--- start of Excerpted text ---
Sangam and Agora:  A Forum of Poets, Philosophers, Scholars, and Autodidacts

A Short Note or Informal Manifesto

Vinay Lal and Grzegorz Kwiatkowski

Though the idea for a new international forum comprised of poets and philosophers, writers and scholars, and activists and public intellectuals was conceived by us some months ago and has been germinating in our minds for much longer, the recent turn of events signaled by Russia’s invasion of Ukraine has underscored the desirability of such a venture.  However reprehensible this act of aggression, and whatever the geopolitics that inform the present circumstances, we aver that war is always a crime against humanity.
--- end of Excerpted text ---
**Required task a**
Reproduce word for word the stretch of the manifesto from "Though the idea" through "crime against humanity.".
--- start of Record extracts ---
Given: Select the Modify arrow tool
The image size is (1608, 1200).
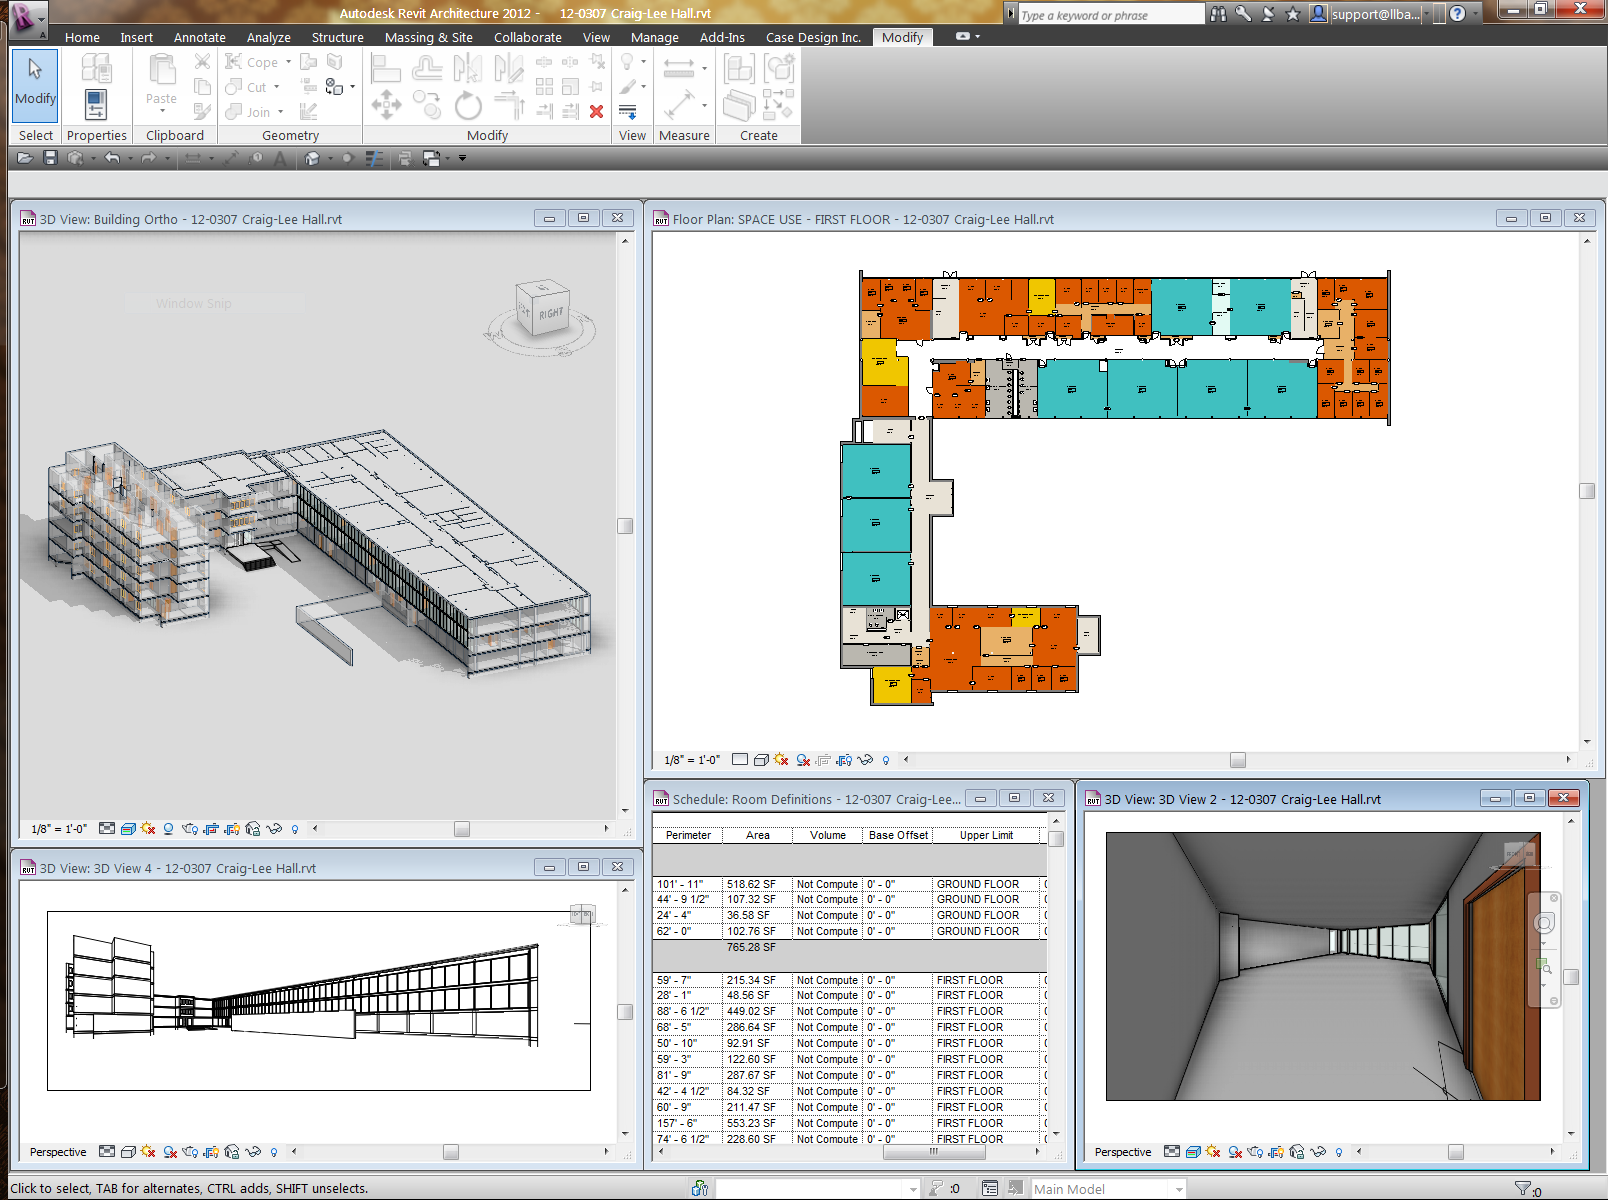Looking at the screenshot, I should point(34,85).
--- end of Record extracts ---
--- start of Record extracts ---
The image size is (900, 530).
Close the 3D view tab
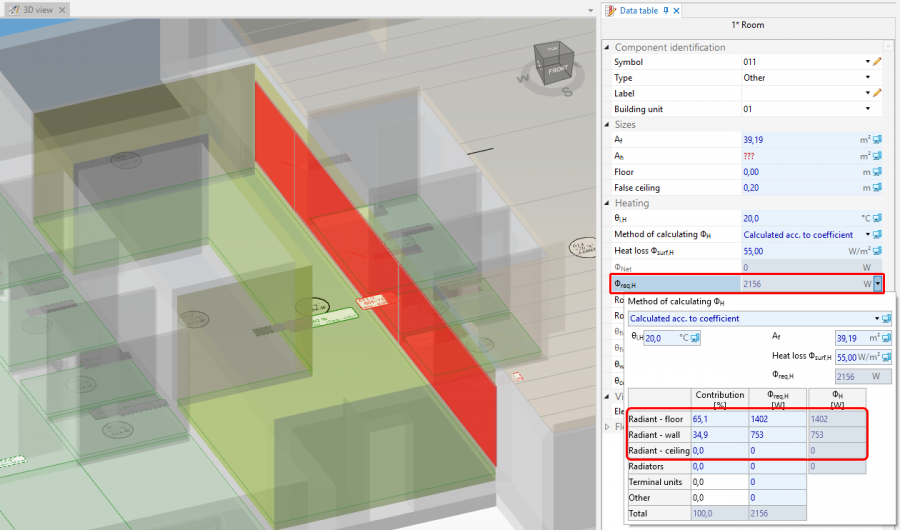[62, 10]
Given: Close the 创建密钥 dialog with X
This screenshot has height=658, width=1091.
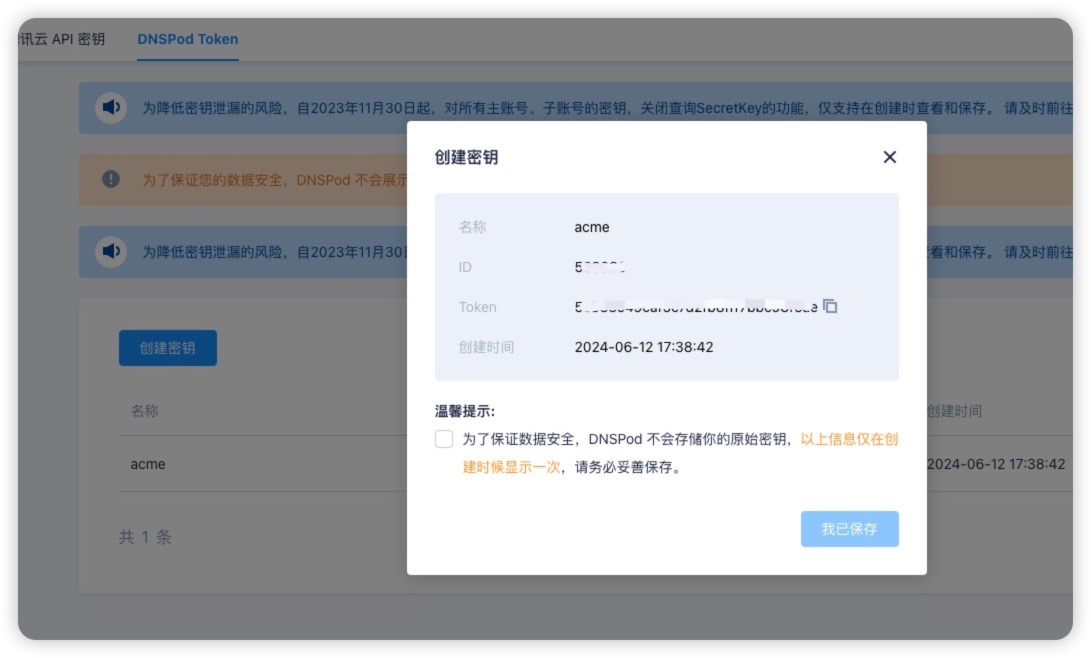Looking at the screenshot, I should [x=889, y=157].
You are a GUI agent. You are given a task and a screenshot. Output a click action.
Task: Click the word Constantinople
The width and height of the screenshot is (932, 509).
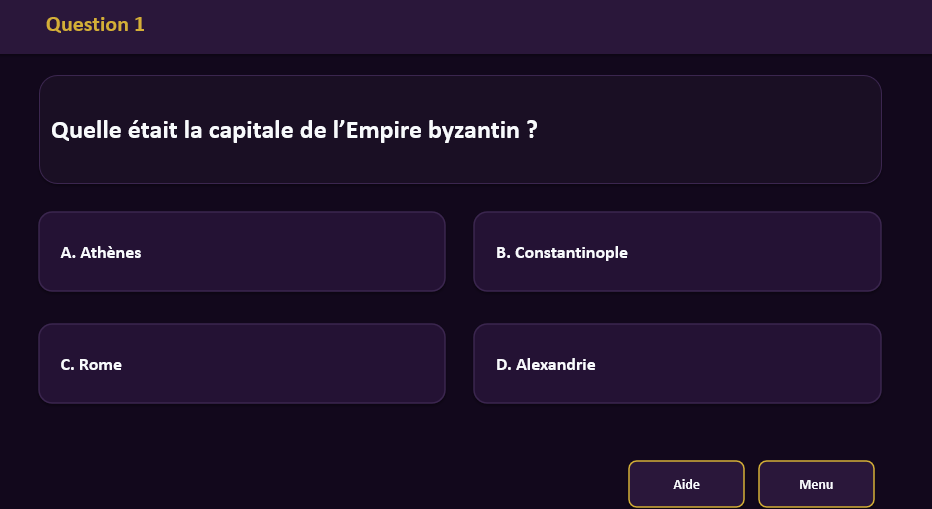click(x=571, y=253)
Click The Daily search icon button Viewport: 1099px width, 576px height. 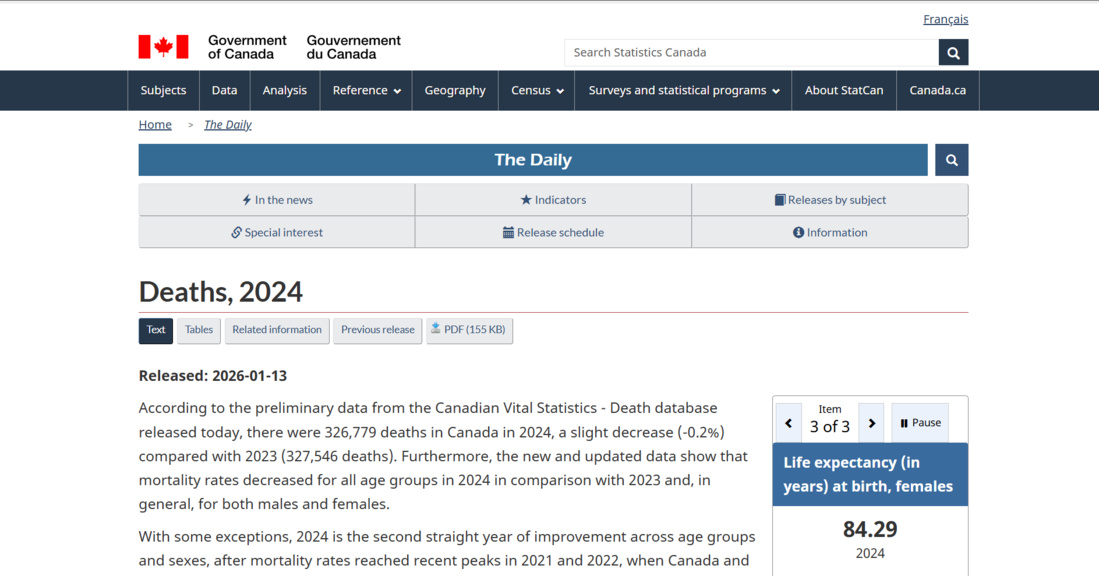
--- end of Record extracts ---
**Required task b**
Render the lines of the entries from the line that contains "Given: Select the Modify arrow tool" through the line that contains "Looking at the screenshot, I should point(34,85)." as a JSON list of strings, one string per line, skipping blank lines. Leave the pictures out.

**Complete response a**
Though the idea for a new international forum comprised of poets and philosophers, writers and scholars, and activists and public intellectuals was conceived by us some months ago and has been germinating in our minds for much longer, the recent turn of events signaled by Russia’s invasion of Ukraine has underscored the desirability of such a venture.  However reprehensible this act of aggression, and whatever the geopolitics that inform the present circumstances, we aver that war is always a crime against humanity.

**Complete response b**
[
  "Given: Select the Modify arrow tool",
  "The image size is (1608, 1200).",
  "Looking at the screenshot, I should point(34,85)."
]